If Prop. 47 is approved, funds now spent on keeping the affected persons in prison or jail would be directed to create the “Safe Neighborhoods and Schools Fund.” The fund would be used for truancy and drop-out prevention programs in schools, victims’ services, and mental health and drug treatment services — all designed to keep individuals out of prison and jail.
What will make our communities safer in the long run is an approach to criminal justice that is fair and just. Prop 47 is designed to do that. We all agree that any person who commits a crime causes harm to their community in some manner; whether physical, financial or emotional — a person’s criminal behavior negatively impacts those around him or her. But so does a criminal justice system that maintains a blind devotion to incarceration premised on punishment, vengeance, and rule books.

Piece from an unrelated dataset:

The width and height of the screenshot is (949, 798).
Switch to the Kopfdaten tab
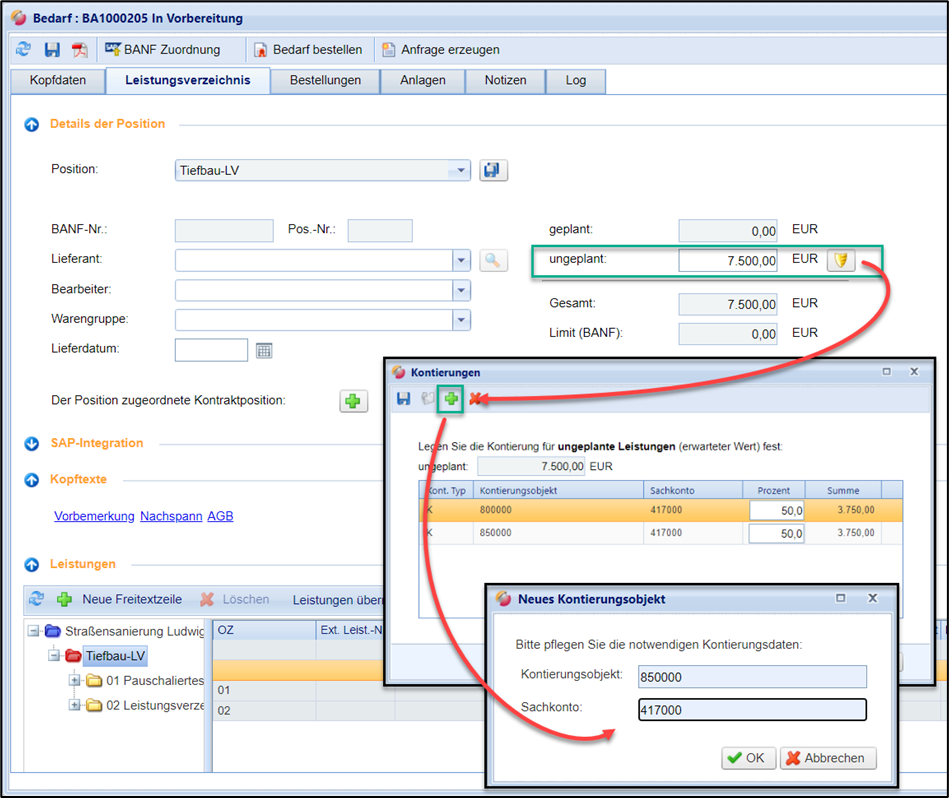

Again, sentencing should depend on the offender’s history and the details of the crime. There is no simple solution to any of this and we should take to heart what the California Bishops wrote in their recent letter supporting Prop 47:
“A debate on criminal justice practices is long-overdue in California and it requires thoughtful attention. Distilling complex realities to ‘soft’ or ‘tough’ on crime slogans ignores the fact that we are dealing with real human lives, with complicated social dynamics and with the need to balance accountability, justice and fairness in our justice system. Prisons do not make good schools or good mental health programs. Proposition 47 can help us do better than that.”
Andrew Rivas is the government and community relations director for the Archdiocese of Los Angeles.